Dans le labyrinthe d'un quartier surpeuplé de New Delhi, où les adresses griffonnées au stylo sur les murs sont à peine lisibles, Kalpana Singh frappe aux portes en bois, s'aventure dans les arrière-cours, grimpe sur les terrasses surchauffées. Son défi: recenser tous les habitants.

L'Inde s'est lancée début avril dans la titanesque tâche de comptage de sa population de plus d'un milliard d'habitants pour réactualiser des données vieilles de dix ans. Dans la capitale fédérale, le patient travail de fourmi de milliers de fonctionnaires a commencé début mai.

Trois coups à la porte branlante et un homme atteint de poliomyélite, une jambe molle flageolant sur des béquilles, ouvre son logis à Kalpana Singh, une enseignante recrutée par le gouvernement. Sous ses yeux, une pièce aveugle de 2m sur 2, dotée d'un grand lit sous une applique sans ampoule.

Sourire rassurant aux lèvres, elle s'apprête à expliquer le but de sa visite tandis que ses yeux s'habituent à l'obscurité. Mais elle avise soudain une échelle communiquant avec un entresol et une terrasse. Finalement, huit personnes vivent à cette adresse.

«Avez-vous des toilettes? Un téléphone portable? Un compte en banque? De quelle caste êtes-vous?». À chaque foyer visité, Kalpana pose une trentaine de questions et reporte les réponses au crayon à papier sur des feuilles volantes. La religion n'est pas demandée, mais elle est déduite des noms de famille.

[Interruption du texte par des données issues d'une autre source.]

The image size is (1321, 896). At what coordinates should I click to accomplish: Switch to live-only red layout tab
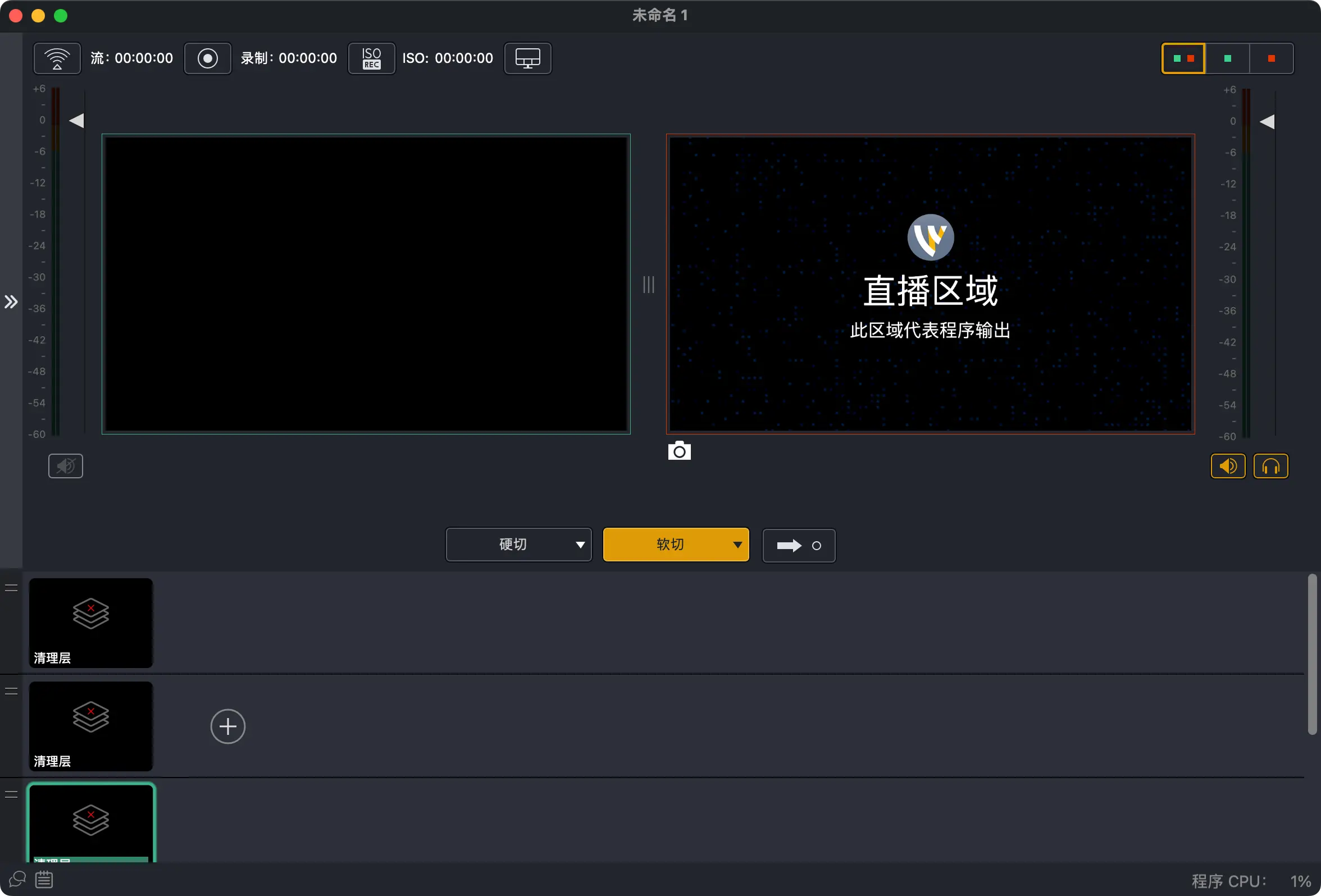(x=1272, y=58)
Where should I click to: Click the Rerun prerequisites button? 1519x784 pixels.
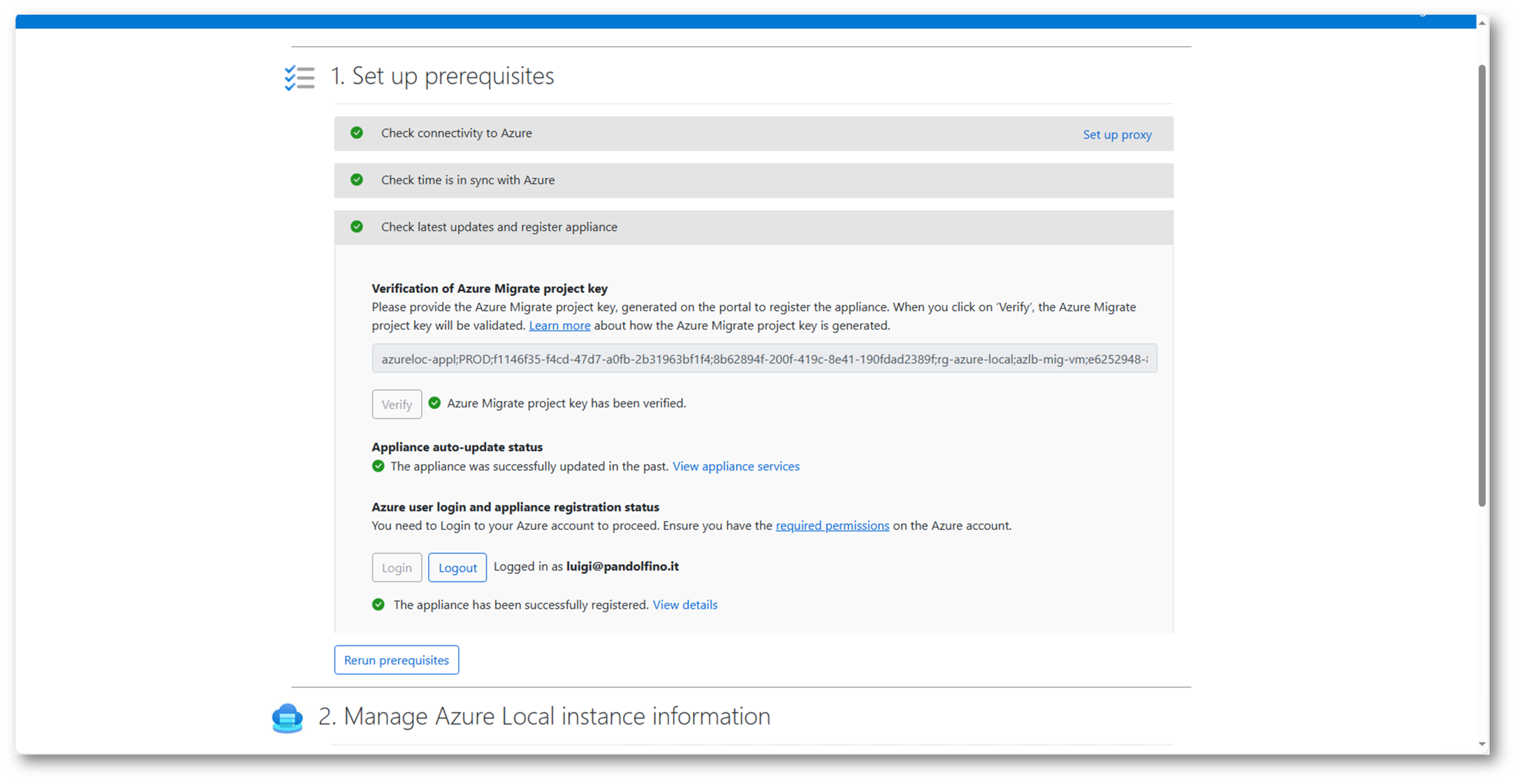click(x=396, y=660)

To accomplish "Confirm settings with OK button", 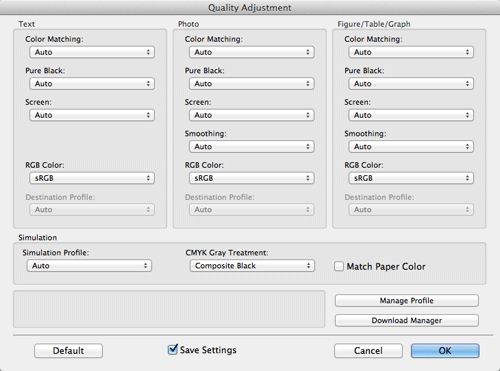I will click(x=445, y=351).
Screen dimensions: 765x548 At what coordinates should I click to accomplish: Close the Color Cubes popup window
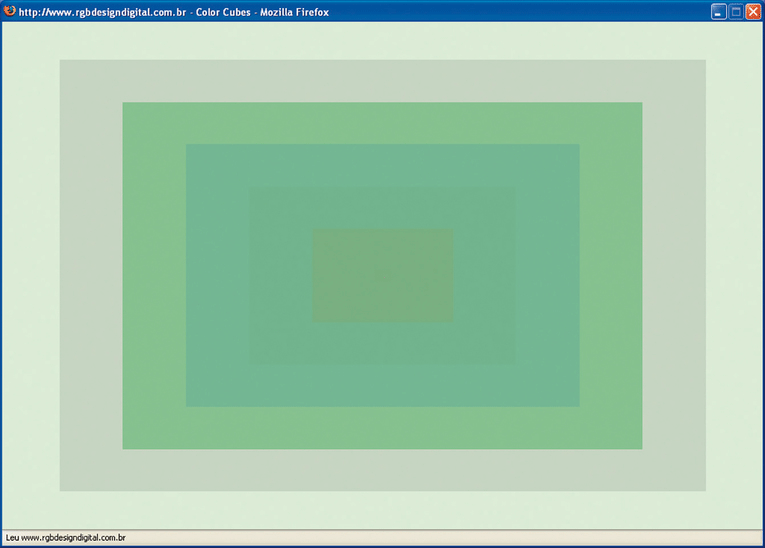click(x=753, y=12)
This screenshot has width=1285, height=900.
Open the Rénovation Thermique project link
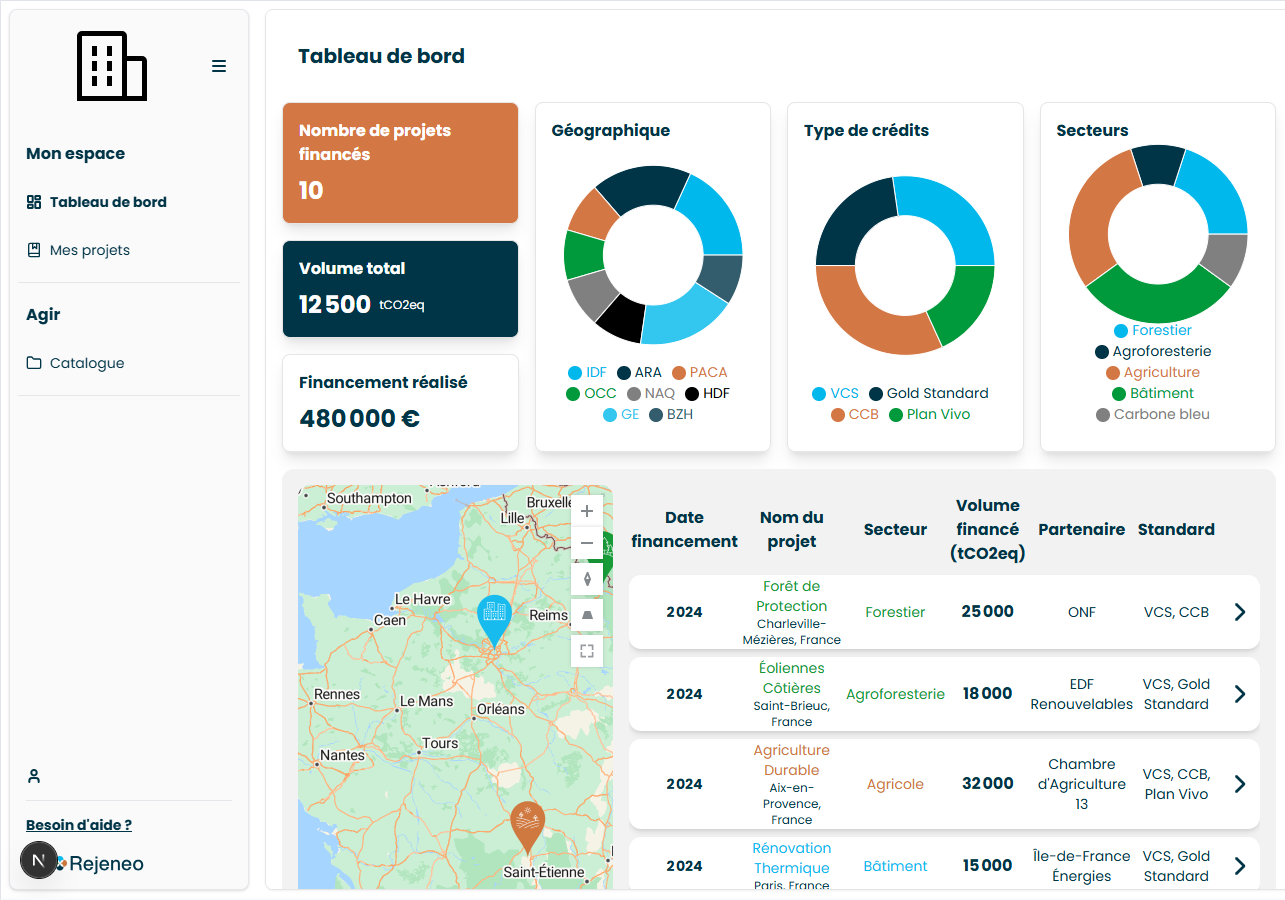(x=791, y=858)
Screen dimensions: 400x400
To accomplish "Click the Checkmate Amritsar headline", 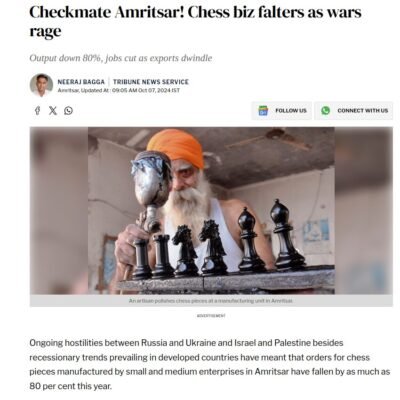I will (195, 21).
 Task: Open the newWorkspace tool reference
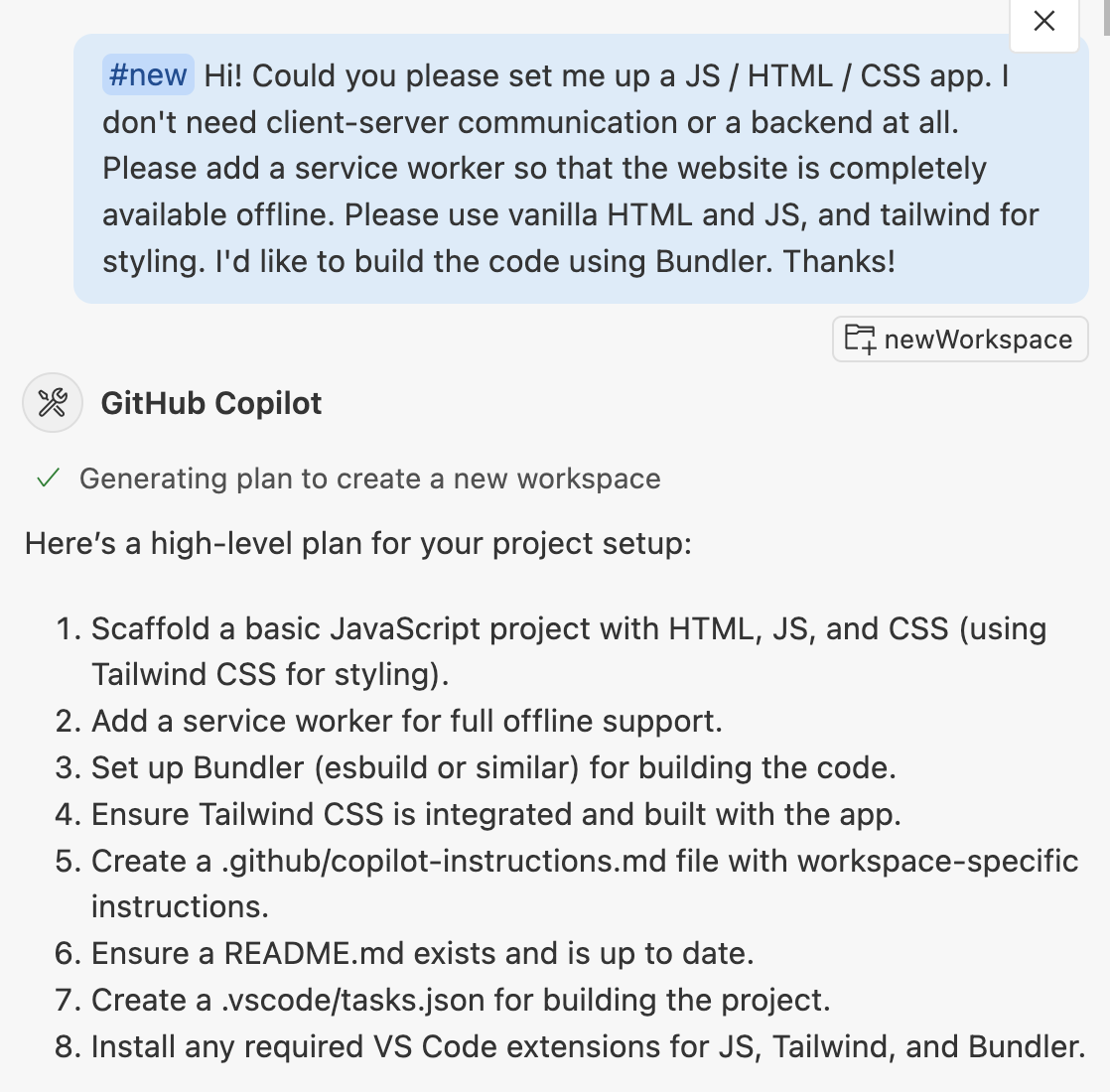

De nombreuses voix se sont élevées contre le rajout à la dernière minute de la mention de l'appartenance à une caste, la star de Bollywood Amitabh Bachchan, indignée, ayant pour sa part clamé qu'il était Indien et rien d'autre.

Kalpana, épaulée par deux adolescents de ce quartier à majorité musulmane qui lui servent de guide, doit se rendre dans quelque 400 foyers.

«Quelle est votre date de naissance?», demande-t-elle à une femme voilée qui la reçoit sur le palier. Après une première réponse hésitante, la femme s'absente et revient avec une vieille photocopie d'un livret de famille pour s'assurer qu'elle a dit vrai.

Certains avancent un âge qu'aucune preuve ne vient étayer.

Les 2,5 millions de fonctionnaires recrutés dans tout le pays ont reçu une formation de trois jours pour apprendre à bien remplir les cases et à convaincre les habitants de coopérer. Mais tous n'ont pas forcément retenu la leçon: un collègue croisé dans la rue assure qu'il suffit de relever le nom des habitants.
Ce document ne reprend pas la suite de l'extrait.